## begin Source excerpt
A United States Embassy representative on Wednesday said that his country is committed to help clear landmines, in particular clusters bombs that were dropped in Cambodia’s north-east.
Ly Thuch, vice president of Cambodian Mine Action and Victims Assistance Authority on Wednesday met with the representative Michael Newbill at CMAA’s office to discuss several issues including in the mine action sector.
Mr Thuch yesterday said that during the meeting, he thanked and welcomed the United States’ longstanding support for the mine action sector in the Kingdom and outlined the government’s vision and commitment to achieve a landmine free Cambodia by 2025.
He also reiterated while Cambodia is facing the enormous problems of landmines killing many people in the northern provinces along the Cambodia-Thai border, huge cluster bombs dropped by US warplanes during the Vietnam War in the north-eastern region also represent a great challenge.
Mr Thuch said he urged the US to continue to support the government to help clear landmines and cluster and other bombs dropped by US warplanes.
“In reply, the US official stated the US will continue to support the mine action sector and that his country sees its support as an important obligation,” he said.
## end Source excerpt
* [What you should do]
Summarize the article on landmine clearance in Cambodia in two sentences.
## begin Records supplied
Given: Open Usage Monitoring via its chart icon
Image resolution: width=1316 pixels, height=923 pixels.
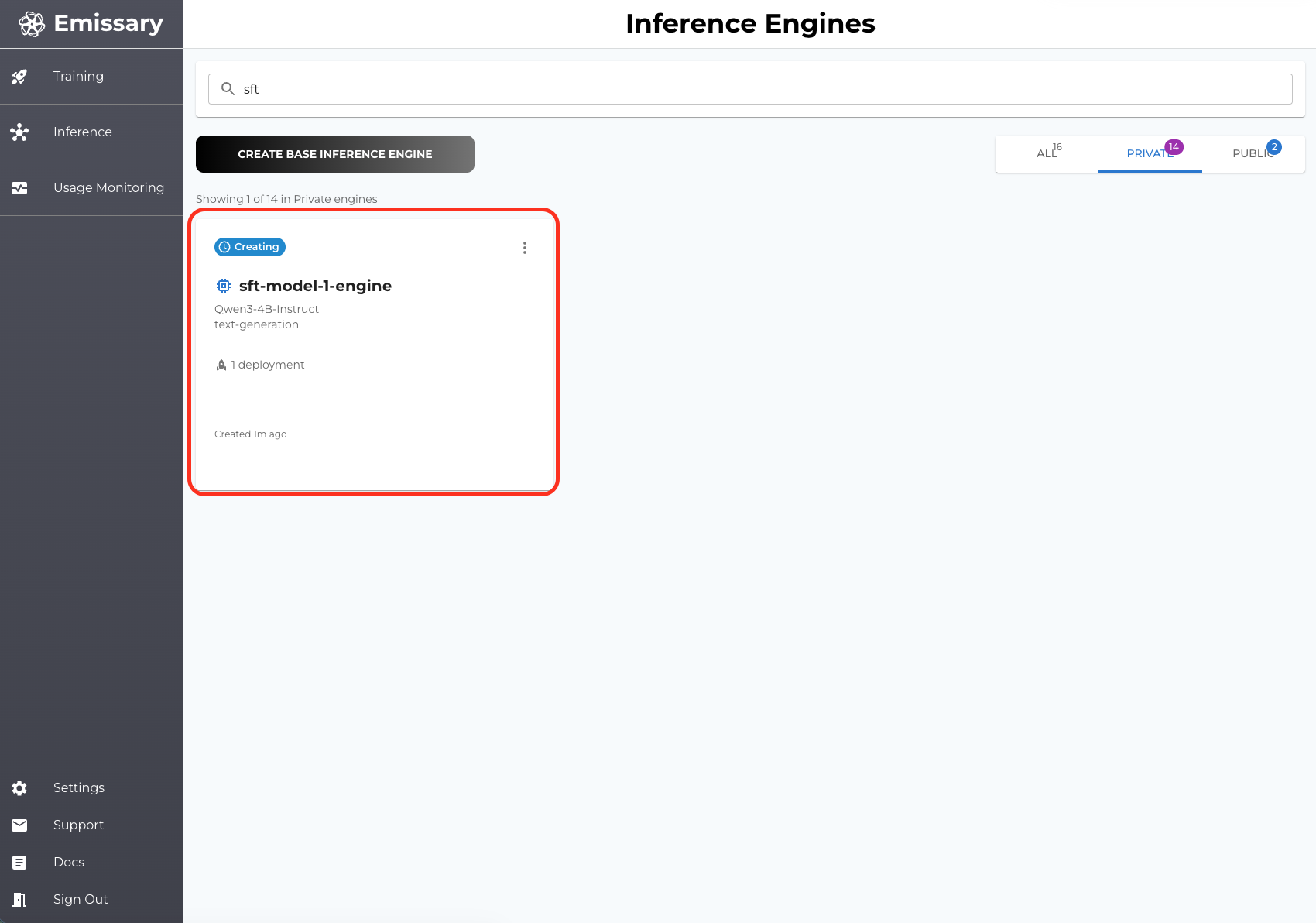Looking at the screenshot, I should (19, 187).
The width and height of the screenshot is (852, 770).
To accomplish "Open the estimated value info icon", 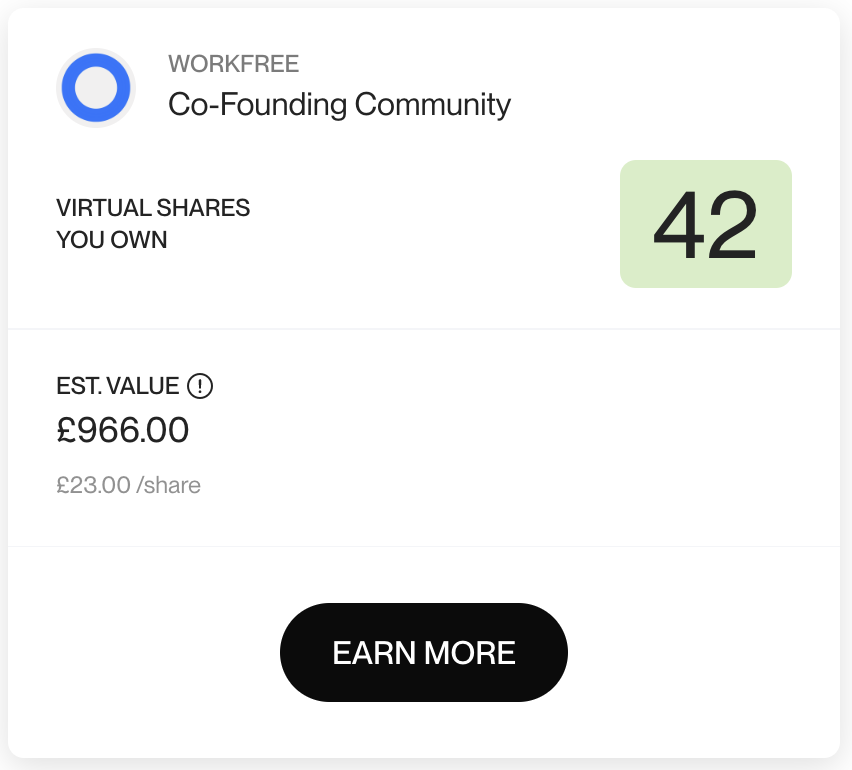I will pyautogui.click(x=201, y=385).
## end Records supplied
* [Correct result]
Michael Newbill, a United States Embassy representative, met with Ly Thuch, vice president of the Cambodian Mine Action and Victims Assistance Authority, and said the US is committed to helping clear landmines, in particular cluster bombs dropped in Cambodia's north-east. Mr Thuch welcomed the longstanding US support for the mine action sector, outlined the government's goal of a landmine-free Cambodia by 2025, and urged the US to keep helping clear landmines and bombs dropped by US warplanes, and the US official replied that his country will continue that support and sees it as an important obligation.